How to connect to remote hive server from spark [duplicate]

Tags:

I'm running spark locally and want to to access Hive tables, which are located in the remote Hadoop cluster.

I'm able to access the hive tables by lauching beeline under SPARK_HOME

[ml@master spark-2.0.0]$./bin/beeline 
Beeline version 1.2.1.spark2 by Apache Hive
beeline> !connect jdbc:hive2://remote_hive:10000
Connecting to jdbc:hive2://remote_hive:10000
Enter username for jdbc:hive2://remote_hive:10000: root
Enter password for jdbc:hive2://remote_hive:10000: ******
SLF4J: Class path contains multiple SLF4J bindings.
SLF4J: Found binding in [jar:file:/home/ml/spark/spark-2.0.0/jars/slf4j-log4j12-1.7.16.jar!/org/slf4j/impl/StaticLoggerBinder.class]
SLF4J: Found binding in [jar:file:/usr/hadoop/share/hadoop/common/lib/slf4j-log4j12-1.7.10.jar!/org/slf4j/impl/StaticLoggerBinder.class]
SLF4J: See http://www.slf4j.org/codes.html#multiple_bindings for an explanation.

========================================================================

Exercises:
1. Reproduce the post about reaching remote Hive tables from Spark, beginning at the line containing "How to connect" and stopping after "remote Hadoop cluster.".
2. Continue the post about connecting Spark to a remote Hive server from its last line.
The material after this point comes from a separate source.

Collected material:
========================================================================

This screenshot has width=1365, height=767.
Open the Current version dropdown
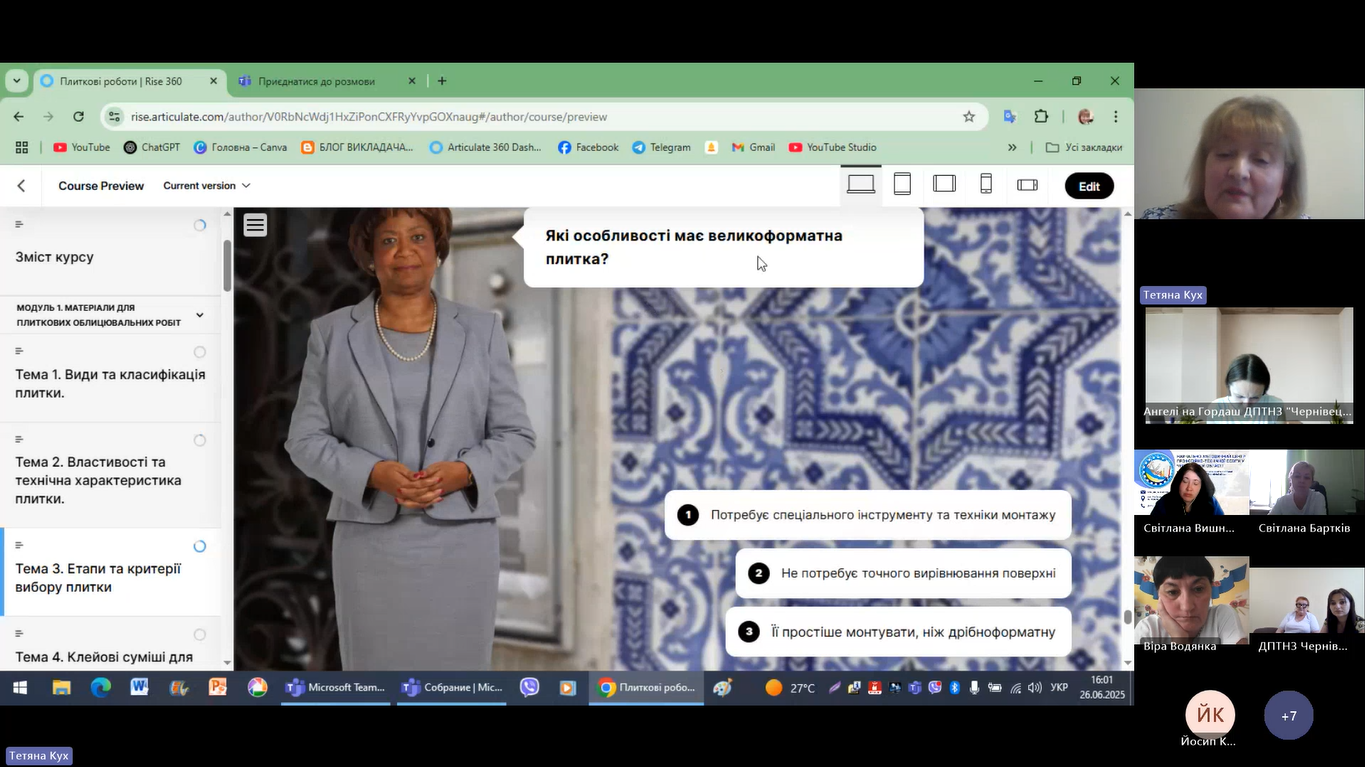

========================================================================

Answers for this exercise:
1.
How to connect to remote hive server from spark [duplicate]

Tags:

I'm running spark locally and want to to access Hive tables, which are located in the remote Hadoop cluster.

2.
SLF4J: Actual binding is of type [org.slf4j.impl.Log4jLoggerFactory]
16/10/12 19:06:39 INFO jdbc.Utils: Supplied authorities: remote_hive:10000
16/10/12 19:06:39 INFO jdbc.Utils: Resolved authority: remote_hive:10000
16/10/12 19:06:39 INFO jdbc.HiveConnection: Will try to open client transport with JDBC Uri: jdbc:hive2://remote_hive:10000
Connected to: Apache Hive (version 1.2.1000.2.4.2.0-258)
Driver: Hive JDBC (version 1.2.1.spark2)
Transaction isolation: TRANSACTION_REPEATABLE_READ
0: jdbc:hive2://remote_hive:10000>

how can I access the remote hive tables programmatically from spark?

864

asked Oct 12 '16 11:10

April

2 Answers

JDBC is not required

Spark connects directly to the Hive metastore, not through HiveServer2. To configure this,

Put hive-site.xml on your classpath, and specify hive.metastore.uris to where your hive metastore hosted. Also see How to connect to a Hive metastore programmatically in SparkSQL?
Import org.apache.spark.sql.hive.HiveContext, as it can perform SQL query over Hive tables.
Define val sqlContext = new org.apache.spark.sql.hive.HiveContext(sc)
Verify sqlContext.sql("show tables") to see if it works

SparkSQL on Hive tables

Conclusion : If you must go with jdbc way

Have a look connecting apache spark with apache hive remotely.

Please note that beeline also connects through jdbc. from your log it self its evident.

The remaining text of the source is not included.